**Task requirements**: Omit the pictures. Transcribe exactly the lines below, from the one with "The width and" up to and including the last.

-- Opening Marker --

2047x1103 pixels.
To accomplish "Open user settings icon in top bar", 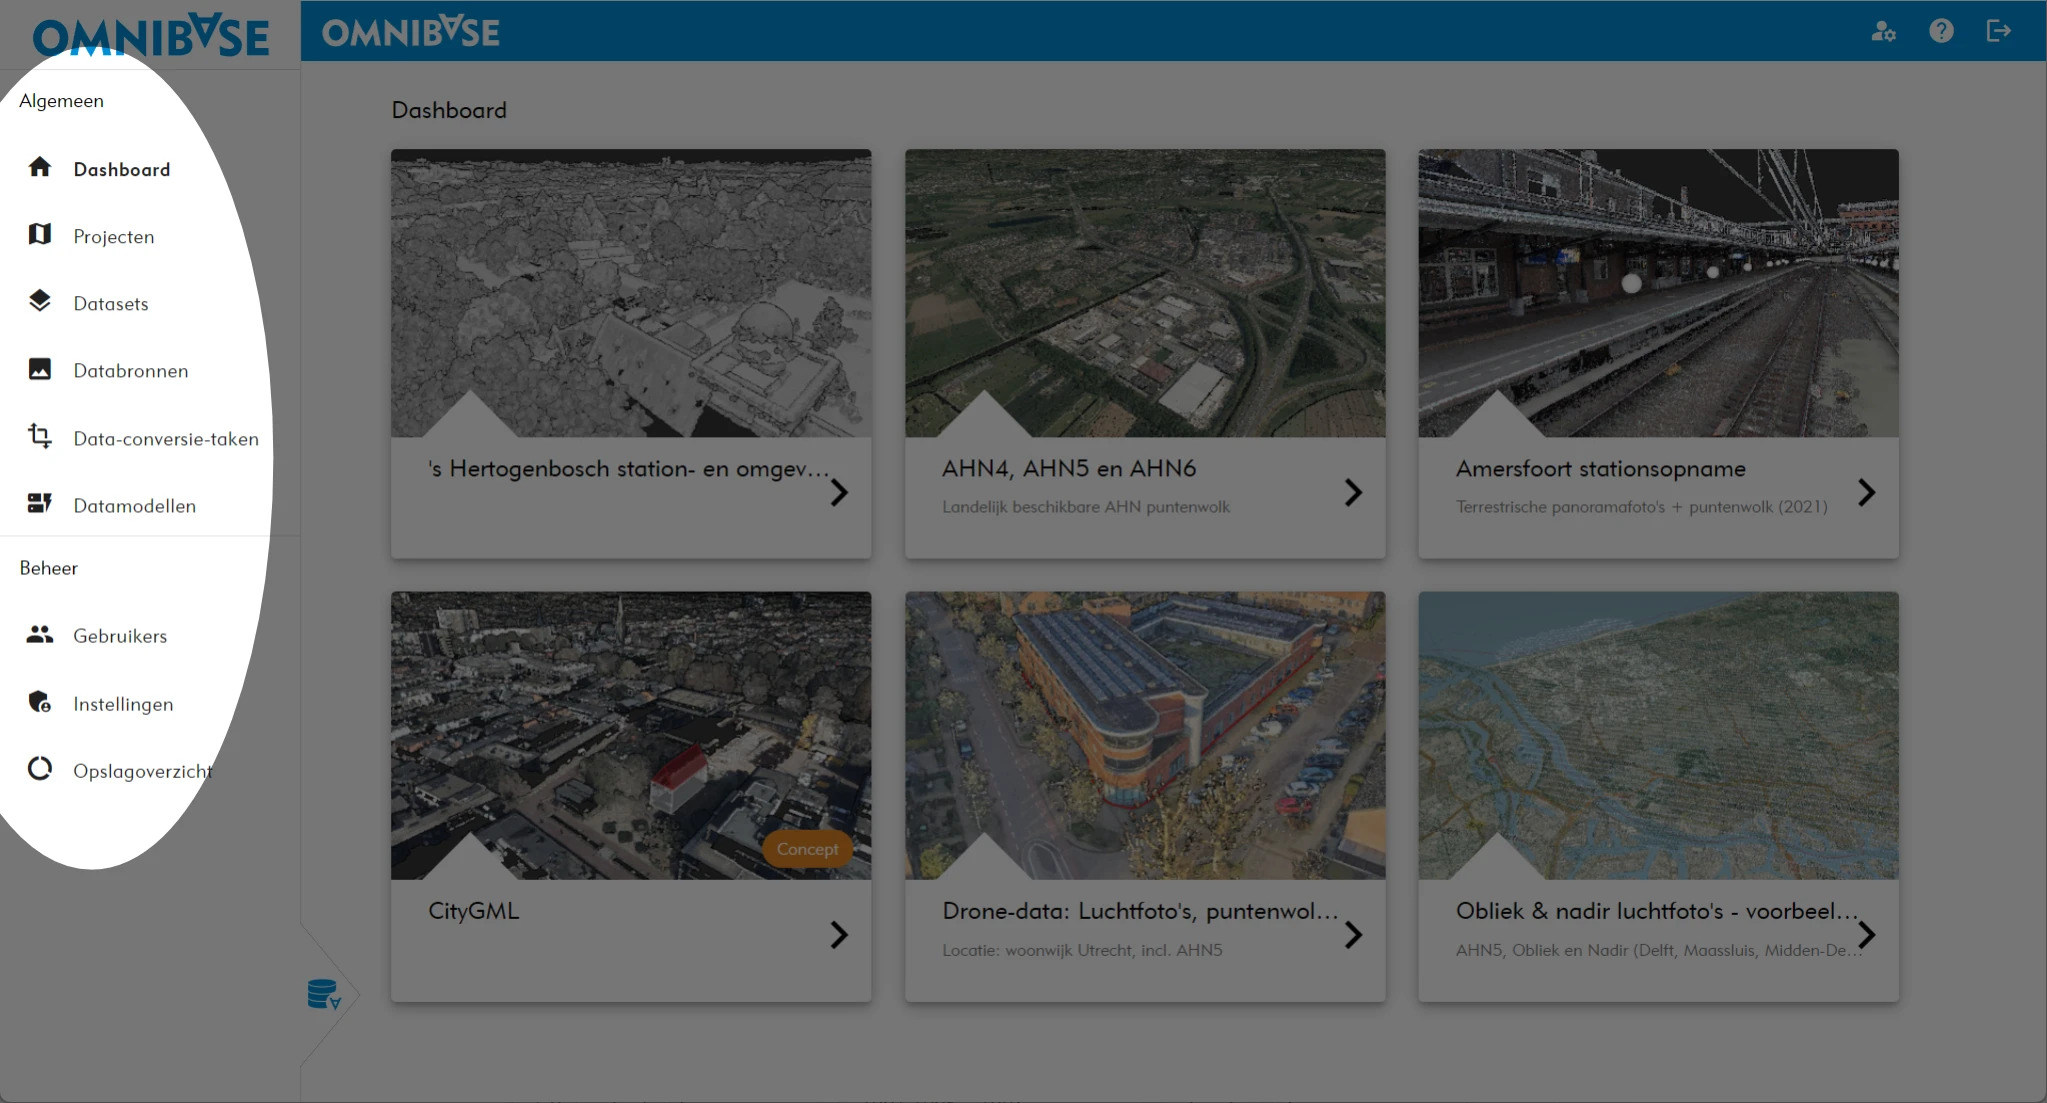I will tap(1883, 31).
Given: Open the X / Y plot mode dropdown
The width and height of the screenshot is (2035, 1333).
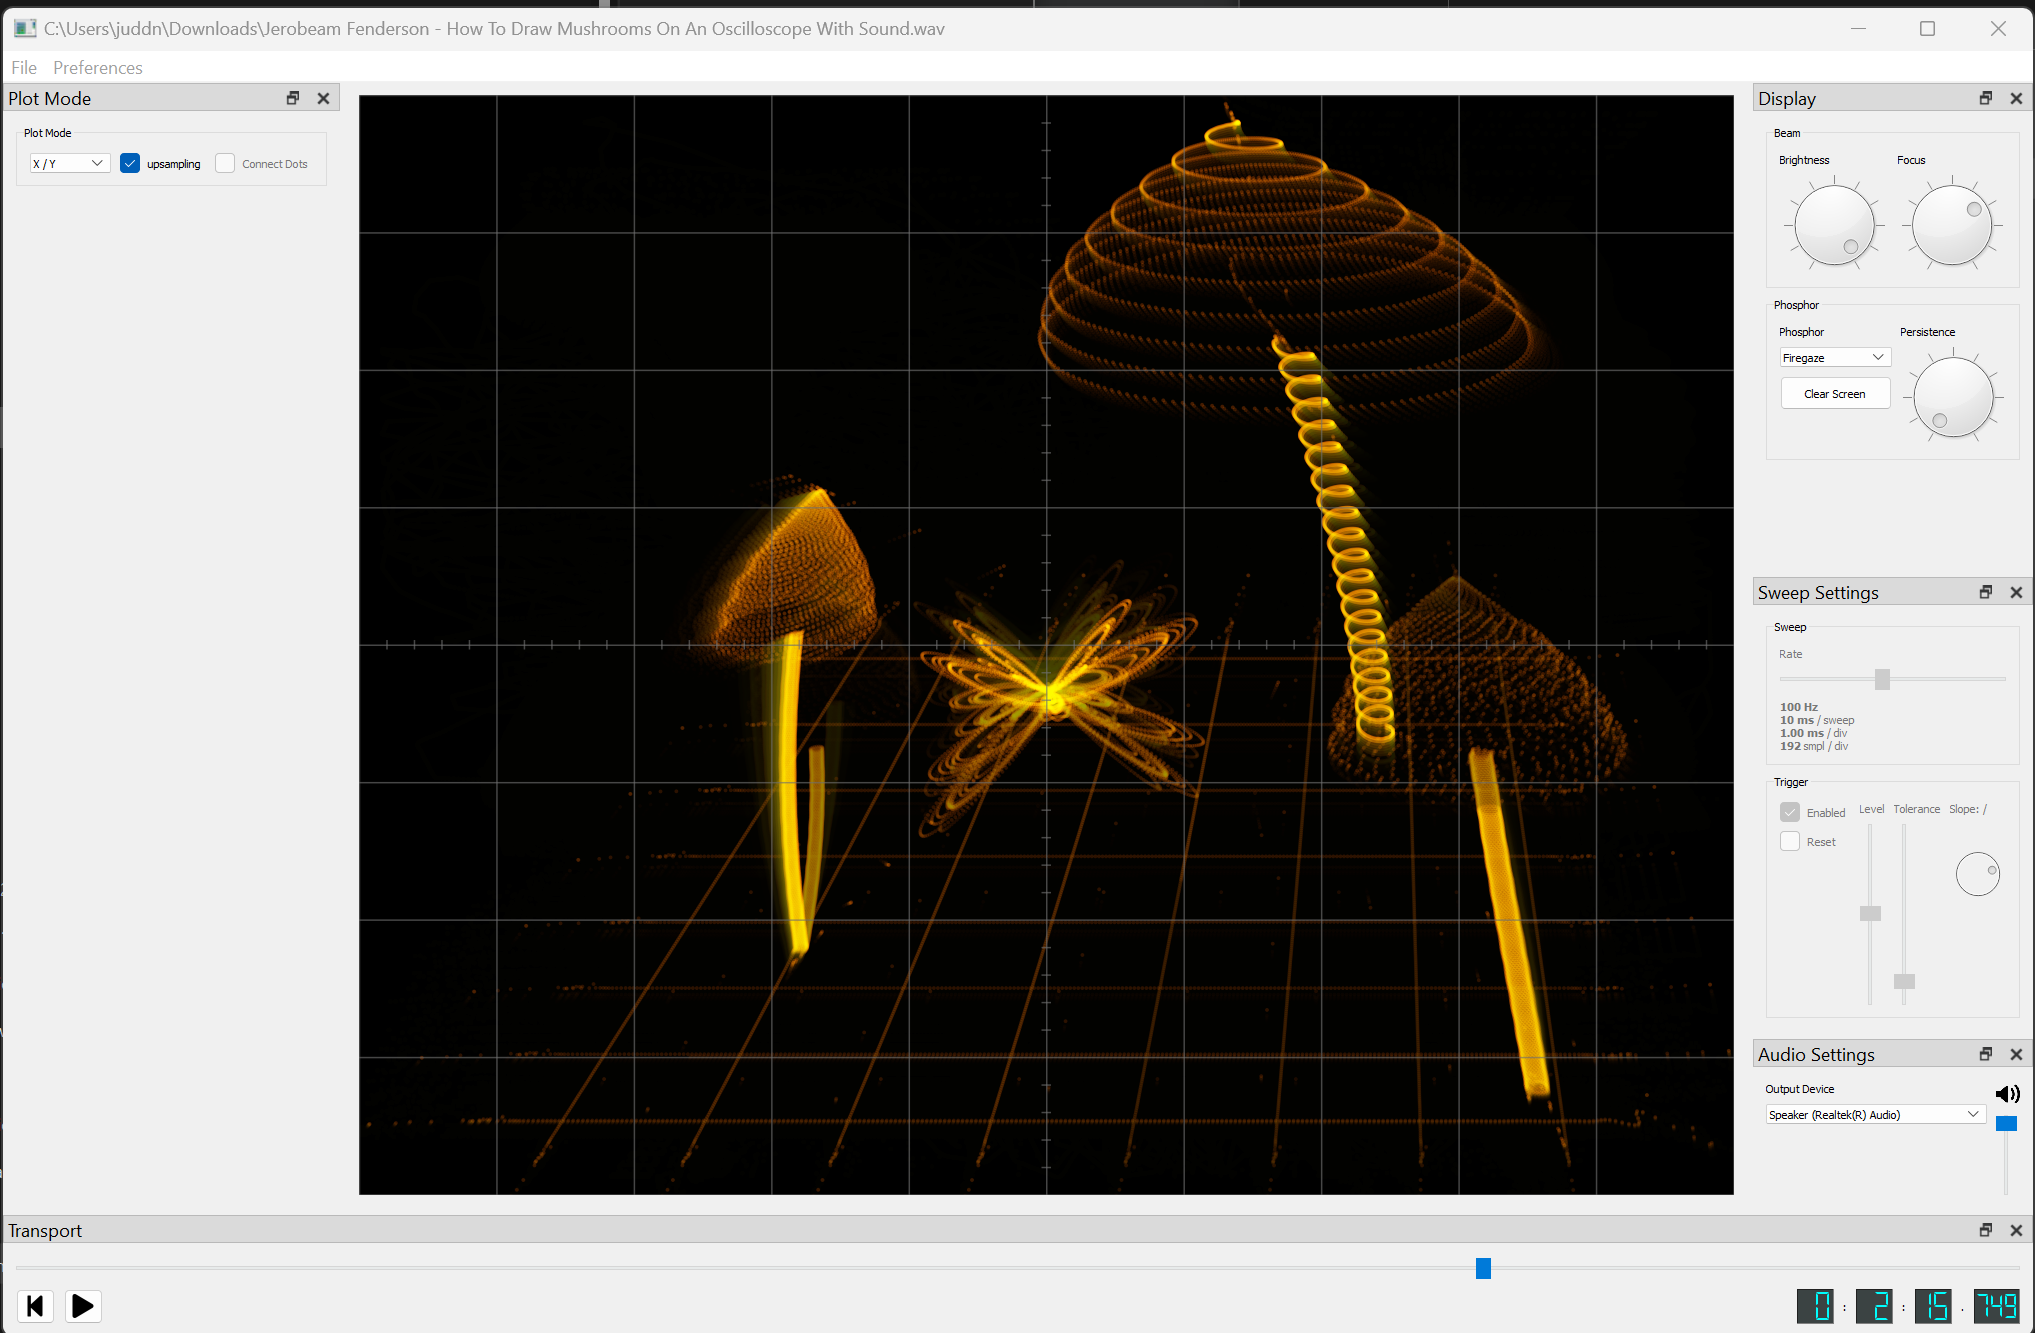Looking at the screenshot, I should click(x=68, y=164).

-- Closing Marker --

**Answer section**:
The width and height of the screenshot is (2035, 1333).
Looking at the screenshot, I should click(x=68, y=164).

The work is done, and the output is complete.